**TASK:**
Answer these questions from the blog post below.
(a) To what city are the friends who live in Pacific Beach moving?
(b) In what month was a Tempe resident asked not to nurse her child beside a Chandler pool?
(c) Besides Chandler, which city has a breast-feeding law?

On a very sad note, our friends who live in Pacific Beach, near San Diego, are moving to Seattle. We visit them frequently and stay with them. They live walking-distance to the beach and coffee shops and my favorite restaurant for breakfast. I hate the thought of staying in a hotel when we go there.

Friday, October 28, 2005

Good News in Chandler

This summer in our great city of Chandler, a woman was breastfeeding at a public pool. She was covered up (keep in mind it's usually around 110 degrees during the day). Someone complained to a lifeguard and the lifeguard told the woman to feed her child in the restroom. That started a big hubbub and the city council then proposed to make an ordinance that said that women who breastfeed should be "appropriately covered" [whatever that means] but if someone complained, then they would be asked to go to a private location (like a restroom or 120 degree car) and if they refused, then they would be arrested. Needless to say, all the mothers in the city were infuriated. Breastfeeding is a protected right in like 38 states but not Arizona. So we got some good news in the past couple of days:
http://www.azcentral.com/news/articles/1027breastfeeding-ON.html

Chandler has become the second city in the nation to enact a breast-feeding law, making it legal in the city for a mother to nurse her child "anywhere a mother and child are allowed to be." The council on Thursday voted unanimously to approve the measure. Their decision met with cheers and a standing ovation from more than 50 mothers, most who were holding babies, who packed the room. The council also passed a resolution asking the state Legislature to follow their lead and exempt breast-feeding from indecent exposure laws. Although 35 states, excluding Arizona, have laws that permit public breast-feeding, Philadelphia is the only other city with one, City Attorney Michael House said. The push came from a group of nursing mothers after a Tempe resident was asked not to nurse her child beside a Chandler pool in June.

**DATA EXCERPTS:**

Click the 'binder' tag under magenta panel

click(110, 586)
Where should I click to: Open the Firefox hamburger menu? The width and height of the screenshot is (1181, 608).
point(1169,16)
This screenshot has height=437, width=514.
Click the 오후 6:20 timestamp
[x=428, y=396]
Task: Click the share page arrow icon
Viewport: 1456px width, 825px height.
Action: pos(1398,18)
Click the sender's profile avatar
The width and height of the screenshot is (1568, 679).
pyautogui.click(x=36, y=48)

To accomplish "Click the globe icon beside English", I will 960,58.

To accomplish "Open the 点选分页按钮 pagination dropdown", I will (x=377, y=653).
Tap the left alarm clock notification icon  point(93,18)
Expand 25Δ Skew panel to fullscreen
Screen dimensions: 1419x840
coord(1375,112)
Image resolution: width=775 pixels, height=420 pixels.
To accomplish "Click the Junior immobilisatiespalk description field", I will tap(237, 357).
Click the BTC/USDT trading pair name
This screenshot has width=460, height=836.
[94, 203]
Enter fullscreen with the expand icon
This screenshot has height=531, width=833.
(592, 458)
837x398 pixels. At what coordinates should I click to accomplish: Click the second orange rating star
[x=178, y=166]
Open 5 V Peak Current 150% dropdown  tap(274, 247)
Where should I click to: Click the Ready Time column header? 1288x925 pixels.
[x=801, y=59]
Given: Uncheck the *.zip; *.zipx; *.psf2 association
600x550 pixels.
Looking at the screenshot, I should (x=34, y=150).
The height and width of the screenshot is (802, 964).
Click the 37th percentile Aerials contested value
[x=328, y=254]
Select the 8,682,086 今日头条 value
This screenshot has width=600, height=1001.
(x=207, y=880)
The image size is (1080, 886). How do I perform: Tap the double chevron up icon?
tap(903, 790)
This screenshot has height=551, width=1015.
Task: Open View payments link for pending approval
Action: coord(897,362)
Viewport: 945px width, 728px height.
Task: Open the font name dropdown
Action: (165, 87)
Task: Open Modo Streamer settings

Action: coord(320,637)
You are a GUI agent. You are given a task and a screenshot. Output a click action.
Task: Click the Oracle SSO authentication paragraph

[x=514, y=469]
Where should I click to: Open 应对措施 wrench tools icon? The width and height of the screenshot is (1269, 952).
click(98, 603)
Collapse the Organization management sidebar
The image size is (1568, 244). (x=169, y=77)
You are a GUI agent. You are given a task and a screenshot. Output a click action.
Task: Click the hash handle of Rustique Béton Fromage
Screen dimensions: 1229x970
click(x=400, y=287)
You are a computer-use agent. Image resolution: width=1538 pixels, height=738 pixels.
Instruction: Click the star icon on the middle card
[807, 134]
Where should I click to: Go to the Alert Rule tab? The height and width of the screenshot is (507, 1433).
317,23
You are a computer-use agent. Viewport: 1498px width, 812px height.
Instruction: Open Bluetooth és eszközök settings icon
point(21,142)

**ANSWER FOR THIS EXERCISE:**
(a) Seattle
(b) June
(c) Philadelphia